Художественная семантика дачного топоса в русской поэзии второй половины ХХ в
Автор: Тропкина Надежда Евгеньевна
Журнал: Известия Волгоградского государственного педагогического университета @izvestia-vspu
Рубрика: Вопросы литературоведения
Статья в выпуске: 4 (68), 2012 года.
Бесплатный доступ
Рассматриваются различные грани семантики топоса дачи в русской поэзии второй половины ХХ - начала ХХI в.
Топос, пространство, семантика, национальная картина мира
Короткий адрес: https://sciup.org/148165107
IDR: 148165107
Текст научной статьи Художественная семантика дачного топоса в русской поэзии второй половины ХХ в
Одним из существенных элементов пространственной картины мира в русской поэзии второй половины ХХ – начала ХХI в. является топос дачи. Т.В. Цивьян отмечает: «Дача является знаком исконно русского потому, что у иностранцев ничего подобного нет, следовательно, они не могут понять сакральной сути дачи, и, следовательно, дача – еще одно слагаемое загадочной русской души» [20].

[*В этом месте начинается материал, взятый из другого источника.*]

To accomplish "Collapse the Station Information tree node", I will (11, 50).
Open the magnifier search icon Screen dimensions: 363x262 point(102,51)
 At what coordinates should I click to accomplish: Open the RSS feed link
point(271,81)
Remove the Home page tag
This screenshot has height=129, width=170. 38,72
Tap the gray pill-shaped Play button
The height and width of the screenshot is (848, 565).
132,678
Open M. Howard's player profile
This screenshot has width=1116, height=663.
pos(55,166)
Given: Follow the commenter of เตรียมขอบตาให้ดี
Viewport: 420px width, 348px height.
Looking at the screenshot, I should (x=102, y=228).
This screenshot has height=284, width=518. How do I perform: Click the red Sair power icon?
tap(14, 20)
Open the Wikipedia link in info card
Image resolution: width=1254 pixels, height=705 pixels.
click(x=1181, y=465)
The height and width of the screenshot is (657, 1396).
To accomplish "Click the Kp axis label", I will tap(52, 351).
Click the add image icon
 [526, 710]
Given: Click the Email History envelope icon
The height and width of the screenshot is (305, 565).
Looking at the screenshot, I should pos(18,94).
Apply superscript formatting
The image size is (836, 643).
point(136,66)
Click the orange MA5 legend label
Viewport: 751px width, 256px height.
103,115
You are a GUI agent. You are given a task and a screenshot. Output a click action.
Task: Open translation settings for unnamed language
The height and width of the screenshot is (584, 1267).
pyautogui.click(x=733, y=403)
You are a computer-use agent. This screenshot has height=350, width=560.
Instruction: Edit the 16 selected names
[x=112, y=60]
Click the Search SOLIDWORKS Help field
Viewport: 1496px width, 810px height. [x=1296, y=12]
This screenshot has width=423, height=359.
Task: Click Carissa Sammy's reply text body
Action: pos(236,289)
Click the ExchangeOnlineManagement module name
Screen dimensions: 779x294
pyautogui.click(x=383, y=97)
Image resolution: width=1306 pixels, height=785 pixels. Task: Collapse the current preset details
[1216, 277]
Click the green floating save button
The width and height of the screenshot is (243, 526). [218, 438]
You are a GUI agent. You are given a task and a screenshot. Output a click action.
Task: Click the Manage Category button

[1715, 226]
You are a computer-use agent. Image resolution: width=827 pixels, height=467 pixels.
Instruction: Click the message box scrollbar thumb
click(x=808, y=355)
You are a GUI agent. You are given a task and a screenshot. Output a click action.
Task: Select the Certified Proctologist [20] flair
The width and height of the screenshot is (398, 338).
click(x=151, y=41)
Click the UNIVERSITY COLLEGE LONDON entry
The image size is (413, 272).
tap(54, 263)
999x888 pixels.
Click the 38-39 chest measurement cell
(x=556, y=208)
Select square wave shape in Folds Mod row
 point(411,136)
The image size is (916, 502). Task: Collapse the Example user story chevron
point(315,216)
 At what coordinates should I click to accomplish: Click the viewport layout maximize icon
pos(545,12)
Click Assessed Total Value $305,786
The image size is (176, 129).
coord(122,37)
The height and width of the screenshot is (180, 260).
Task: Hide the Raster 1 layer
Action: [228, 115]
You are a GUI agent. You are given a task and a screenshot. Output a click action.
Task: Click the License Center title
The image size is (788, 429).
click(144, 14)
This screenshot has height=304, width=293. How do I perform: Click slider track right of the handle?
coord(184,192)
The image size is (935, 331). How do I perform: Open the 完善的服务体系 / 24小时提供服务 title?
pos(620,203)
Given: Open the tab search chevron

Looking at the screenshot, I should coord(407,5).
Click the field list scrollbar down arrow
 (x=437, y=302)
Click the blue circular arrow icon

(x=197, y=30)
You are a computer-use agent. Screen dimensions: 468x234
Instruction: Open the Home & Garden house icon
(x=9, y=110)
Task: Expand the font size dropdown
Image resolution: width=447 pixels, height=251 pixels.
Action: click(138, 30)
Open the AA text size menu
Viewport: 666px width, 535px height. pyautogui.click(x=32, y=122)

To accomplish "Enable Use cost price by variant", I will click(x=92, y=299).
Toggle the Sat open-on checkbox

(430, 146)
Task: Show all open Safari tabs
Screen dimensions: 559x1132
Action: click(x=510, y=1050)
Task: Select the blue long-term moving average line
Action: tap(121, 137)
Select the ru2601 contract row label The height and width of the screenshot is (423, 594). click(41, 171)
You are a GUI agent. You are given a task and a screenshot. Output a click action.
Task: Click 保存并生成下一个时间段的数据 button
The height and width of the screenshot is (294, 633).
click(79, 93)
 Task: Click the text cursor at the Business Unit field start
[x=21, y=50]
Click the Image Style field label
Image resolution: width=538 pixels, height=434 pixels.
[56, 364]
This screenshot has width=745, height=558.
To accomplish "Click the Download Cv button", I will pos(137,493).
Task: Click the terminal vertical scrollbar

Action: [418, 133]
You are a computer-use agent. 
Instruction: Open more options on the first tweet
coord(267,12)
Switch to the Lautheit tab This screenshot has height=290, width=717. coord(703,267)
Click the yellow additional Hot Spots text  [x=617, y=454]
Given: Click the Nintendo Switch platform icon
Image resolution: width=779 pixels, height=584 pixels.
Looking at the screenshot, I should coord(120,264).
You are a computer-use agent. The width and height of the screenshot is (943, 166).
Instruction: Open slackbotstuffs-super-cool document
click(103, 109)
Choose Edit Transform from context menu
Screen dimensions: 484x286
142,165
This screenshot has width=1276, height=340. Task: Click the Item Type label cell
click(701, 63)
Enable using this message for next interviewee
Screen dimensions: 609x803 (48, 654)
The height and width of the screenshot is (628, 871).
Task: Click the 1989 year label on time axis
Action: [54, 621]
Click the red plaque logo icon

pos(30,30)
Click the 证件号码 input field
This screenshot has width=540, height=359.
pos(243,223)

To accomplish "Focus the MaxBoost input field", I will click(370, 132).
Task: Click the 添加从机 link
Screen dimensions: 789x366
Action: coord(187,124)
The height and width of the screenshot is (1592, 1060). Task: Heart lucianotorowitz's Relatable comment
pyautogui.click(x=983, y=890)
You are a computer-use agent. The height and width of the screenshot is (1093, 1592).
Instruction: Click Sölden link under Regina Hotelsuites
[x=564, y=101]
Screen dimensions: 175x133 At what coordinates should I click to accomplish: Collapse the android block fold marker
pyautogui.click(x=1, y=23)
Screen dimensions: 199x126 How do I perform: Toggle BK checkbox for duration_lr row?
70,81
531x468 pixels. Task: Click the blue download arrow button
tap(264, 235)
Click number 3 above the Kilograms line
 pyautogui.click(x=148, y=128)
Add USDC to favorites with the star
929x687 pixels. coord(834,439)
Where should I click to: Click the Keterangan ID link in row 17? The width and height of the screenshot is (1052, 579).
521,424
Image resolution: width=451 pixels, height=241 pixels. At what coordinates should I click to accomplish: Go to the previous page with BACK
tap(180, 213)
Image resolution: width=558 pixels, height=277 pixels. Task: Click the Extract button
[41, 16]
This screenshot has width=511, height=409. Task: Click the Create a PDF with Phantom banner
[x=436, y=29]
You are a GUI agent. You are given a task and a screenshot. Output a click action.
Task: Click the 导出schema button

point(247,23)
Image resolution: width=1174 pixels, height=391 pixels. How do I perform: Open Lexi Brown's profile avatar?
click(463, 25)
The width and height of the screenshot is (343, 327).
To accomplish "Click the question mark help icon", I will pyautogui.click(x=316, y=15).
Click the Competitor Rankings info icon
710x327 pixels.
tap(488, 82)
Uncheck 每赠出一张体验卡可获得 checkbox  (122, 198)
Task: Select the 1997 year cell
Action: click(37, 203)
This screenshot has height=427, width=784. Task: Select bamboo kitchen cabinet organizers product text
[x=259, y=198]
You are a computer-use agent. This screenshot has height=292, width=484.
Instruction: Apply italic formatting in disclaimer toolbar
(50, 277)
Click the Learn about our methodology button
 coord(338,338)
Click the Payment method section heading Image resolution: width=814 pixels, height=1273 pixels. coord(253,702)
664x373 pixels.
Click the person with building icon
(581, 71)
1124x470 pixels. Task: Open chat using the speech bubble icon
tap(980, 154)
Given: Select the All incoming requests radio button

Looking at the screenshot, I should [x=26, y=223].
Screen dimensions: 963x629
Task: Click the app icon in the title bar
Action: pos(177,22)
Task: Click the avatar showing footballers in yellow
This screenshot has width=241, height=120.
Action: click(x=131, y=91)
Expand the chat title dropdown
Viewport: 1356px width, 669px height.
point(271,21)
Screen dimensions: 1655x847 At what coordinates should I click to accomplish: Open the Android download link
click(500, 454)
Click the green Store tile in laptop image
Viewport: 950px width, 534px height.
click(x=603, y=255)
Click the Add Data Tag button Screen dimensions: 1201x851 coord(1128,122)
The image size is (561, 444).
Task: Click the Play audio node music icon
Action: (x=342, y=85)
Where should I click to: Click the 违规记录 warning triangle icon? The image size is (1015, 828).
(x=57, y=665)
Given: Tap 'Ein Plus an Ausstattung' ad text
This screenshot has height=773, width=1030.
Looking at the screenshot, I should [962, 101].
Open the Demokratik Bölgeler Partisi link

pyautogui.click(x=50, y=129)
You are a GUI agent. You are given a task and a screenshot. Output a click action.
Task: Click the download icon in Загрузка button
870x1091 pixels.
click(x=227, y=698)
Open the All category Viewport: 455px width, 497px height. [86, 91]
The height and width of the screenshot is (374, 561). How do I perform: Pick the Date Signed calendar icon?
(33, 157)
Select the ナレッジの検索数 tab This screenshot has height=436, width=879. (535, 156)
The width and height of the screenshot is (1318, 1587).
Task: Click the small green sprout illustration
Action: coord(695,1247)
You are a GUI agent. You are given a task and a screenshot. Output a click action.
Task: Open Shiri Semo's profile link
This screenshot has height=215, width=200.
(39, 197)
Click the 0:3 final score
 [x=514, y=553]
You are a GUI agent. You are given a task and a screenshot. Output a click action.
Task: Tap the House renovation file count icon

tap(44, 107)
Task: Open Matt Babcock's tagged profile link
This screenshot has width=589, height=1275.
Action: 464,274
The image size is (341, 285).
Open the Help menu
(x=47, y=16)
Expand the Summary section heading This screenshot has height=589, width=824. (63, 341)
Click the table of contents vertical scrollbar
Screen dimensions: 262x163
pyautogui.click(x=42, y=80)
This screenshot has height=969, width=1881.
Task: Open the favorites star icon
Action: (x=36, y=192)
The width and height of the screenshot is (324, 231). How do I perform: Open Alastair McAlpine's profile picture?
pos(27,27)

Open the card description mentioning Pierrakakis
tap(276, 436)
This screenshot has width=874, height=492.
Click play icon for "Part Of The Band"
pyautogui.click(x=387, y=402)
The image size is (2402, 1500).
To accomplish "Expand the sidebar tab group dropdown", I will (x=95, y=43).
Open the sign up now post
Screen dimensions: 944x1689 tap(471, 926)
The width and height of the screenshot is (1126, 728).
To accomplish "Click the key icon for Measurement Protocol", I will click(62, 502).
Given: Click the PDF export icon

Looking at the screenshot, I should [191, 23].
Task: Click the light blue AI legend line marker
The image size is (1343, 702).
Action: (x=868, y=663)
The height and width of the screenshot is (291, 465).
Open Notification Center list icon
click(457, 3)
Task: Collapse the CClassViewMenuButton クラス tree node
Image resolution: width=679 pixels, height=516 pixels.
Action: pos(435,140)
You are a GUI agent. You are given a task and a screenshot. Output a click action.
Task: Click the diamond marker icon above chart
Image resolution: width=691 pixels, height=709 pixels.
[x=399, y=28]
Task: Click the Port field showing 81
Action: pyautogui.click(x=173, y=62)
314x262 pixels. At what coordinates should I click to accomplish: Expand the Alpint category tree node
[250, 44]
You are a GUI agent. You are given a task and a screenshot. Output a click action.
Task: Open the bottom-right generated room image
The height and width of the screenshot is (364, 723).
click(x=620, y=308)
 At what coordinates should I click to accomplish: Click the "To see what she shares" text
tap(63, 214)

В художественной семантике образа дачи заложено некое противоречие, в большой мере обусловленное исторически. Пространство дачи маркировано как временное, случайное пристанище – в противоположность сначала усадьбе, а позднее – городской квартире. Приведем строки стихотворения В. Гу-байловского:
Кочую по квартирам, зимой снимаю дачи, а жизнь бежит пунктиром: пробелы и удачи [6].
Образ дачника обретает устойчивый смысл, связанный с временным пребыванием в пространстве:
Электричка спешит в Москву...
Я давно ни о чем не плачу:
Это дождь.
Разве я живу?
Я здесь просто снимаю дачу [10].
В то же время пространство дачи наследует отдельные грани семантики усадебного пространства, наделяется его функциями, в частности связанными с устойчивым мотивом сохранения родовой памяти, что будет рассмотрено ниже.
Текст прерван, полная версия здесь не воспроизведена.